De wekker ging dus om 07.45 omdat onze buurman, waar we langszij lagen, om 08.00 uur wilde vertrekken. Wij waren mooi op tijd uit de veren, maar uit de boot van de buren nog geen teken van leven. We wilden dan op zijn plek langszij aan de kade gaan liggen. Toen bleek dat er al veel plekken vrij gekomen waren aan de drijvende steigers zijn we daar naar verkast. Een aardige Nederlandse buurman pakte onze lijntjes aan en toen lagen we mooi. We besloten vandaag ook te blijven. We wilden natuurlijk nog wat van Ystad zien en we waren best moe van de vorige lange dag op zee. Lastig in deze keuze maakte het wel dat het vandaag nog goed zeilweer zou zijn en morgen haast geen wind. Morgen dan maar motoren naar Bornholm.

Lekker rustig ontbeten en daarna naar het havenkantoor omdat we de was meteen wilden doen. Hier moest je de wasmachine reserveren en we konden om 11.30 terecht met onze keycard waar het op werd opgeladen. Best wel handig eigenlijk. Zo hoefden we niet steeds te kijken of de wasmachine al vrij was. Ondertussen hebben we even in het stadje boodschappen gedaan, we hadden nl waspoeder nodig, dat zat er hier dan weer niet bij in. (Jarenlang heb ik machinewasblokjes bij me en hadden we het nooit nodig, dus nu thuisgelaten). Ook meteen ander proviand aangevuld. Kleding gewassen en ook onszelf een douche gegund. Echt op z’n Scandinavisch: een gezamenlijke kleedruimte en douches, wel met een gordijn ervoor. En zo raakte ik in Eva’s tenue in gesprek met een Nederlandse vrouw over haar verlangen weer naar huis te gaan na 3 maanden zeilen hier en Joost raakte in Adam’s tenue in gesprek met een Duitser over de AH doordat hij z’n spullen in een AH tas had zitten.

De middag was om het stadje verder te verkennen. Ystad is bekend van de detective Kurt Wallander (boek en films) en er schijnen veel mensen daarvoor hier te komen op een soort bedevaartsreis om alle plekken te bewonderen van de films. Ook de filmstudio zou hier zijn. Zonder enige kennis van deze zaken verkennen wij dit plaatsje, wat zeker zeer sfeervol is met veel oude vakwerkhuizen, een mooie kerk en een oud klooster. In de kerk was een speelhoek voor kinderen: die kunnen dan kerkje spelen! De paarse trein die hier rijdt is ook opvallend. We kochten nog een koekenpan omdat die op de boot ontbreekt en een flesje cognac omdat het hier ’s avonds best wel koud is. In een oude bierbrouwerij gegeten.

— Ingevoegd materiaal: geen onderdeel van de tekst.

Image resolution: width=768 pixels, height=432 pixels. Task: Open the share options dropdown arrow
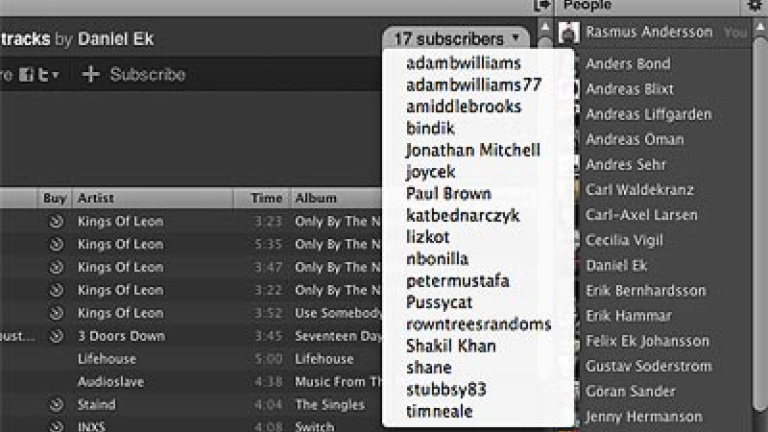56,75
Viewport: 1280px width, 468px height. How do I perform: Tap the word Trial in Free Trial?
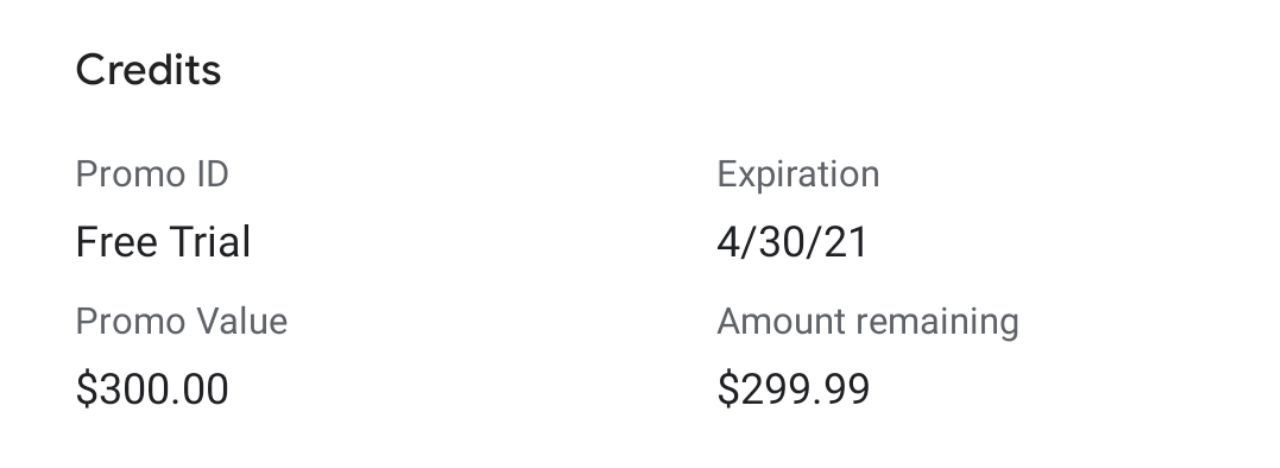click(206, 242)
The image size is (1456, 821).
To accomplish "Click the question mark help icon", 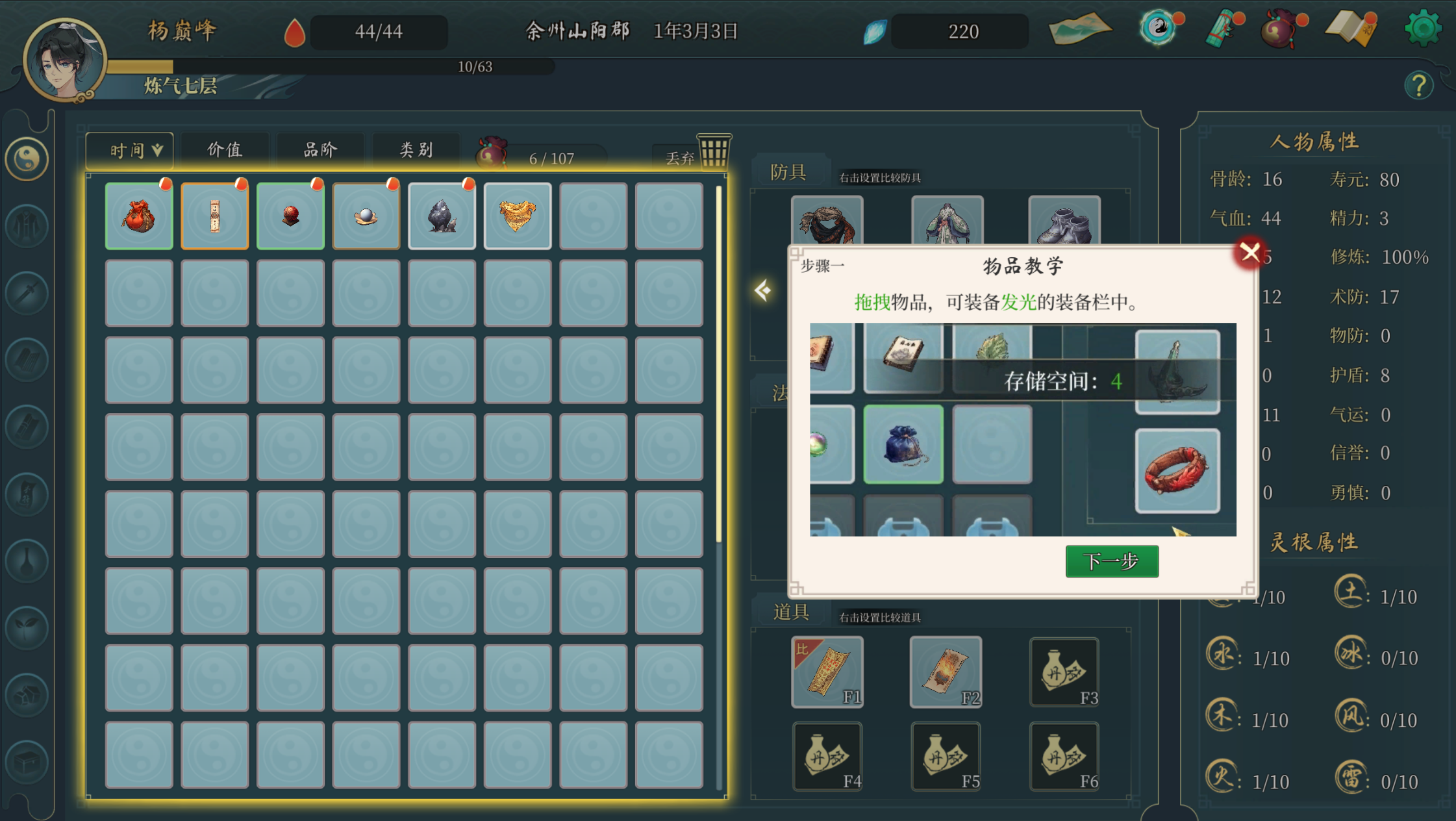I will [1418, 85].
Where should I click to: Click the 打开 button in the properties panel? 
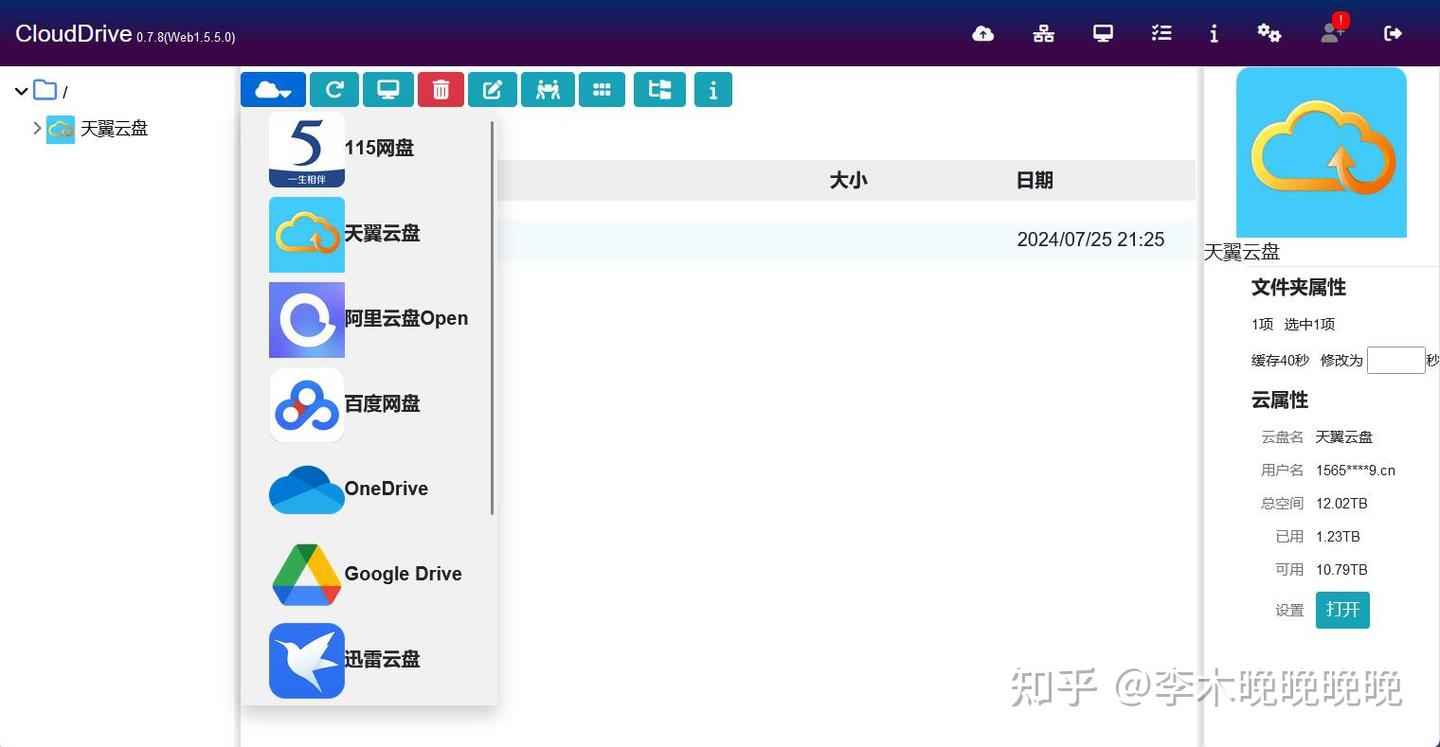pos(1342,609)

’s Avonds met de Nederlandse buren in gesprek geraakt over het zeilgebied hier. Er zitten hier veel nog redelijk jonge pensionado’s die het er een paar maanden van nemen. Met eigen boot en dan natuurlijk via de Duitse bocht hier gekomen. Dan zijn wij natuurlijk geen echte zeilers. Hoewel de meesten onze manier van zeilen en boten huren wel begrijpen. De Nederlandse buurvrouw zag opeens mogelijkheden. We kunnen de boot ook wel verkopen en dan voortaan gaan huren, dat scheelt een boel zorgen. ik weet niet of haar man zo blij was met dit inzicht van haar. Ondertussen kijkt Joost toch weer stiekem op internet naar bootjes die hij hier ziet liggen en naar de prijs. Gelukkig heeft hij een verstandige vrouw.

Best een eindje varen naar Ystad (65 mijl)

We hebben lang gedubd of we naar het Oosten of het Noorden zouden gaan. Om goed te kunnen kiezen hadden we extra kaarten nodig van de Oostzee ten Noorden van Kopenhagen. Die hebben we in de stad niet gevonden en dus gaan we naar het Oosten. Omdat we dan goed inzicht hebben in de haveninformatie weten we dat we, of een klein stukje, of een heel eind moeten varen voor een haven die diep genoeg is voor de 2m15 die onze kiel steekt.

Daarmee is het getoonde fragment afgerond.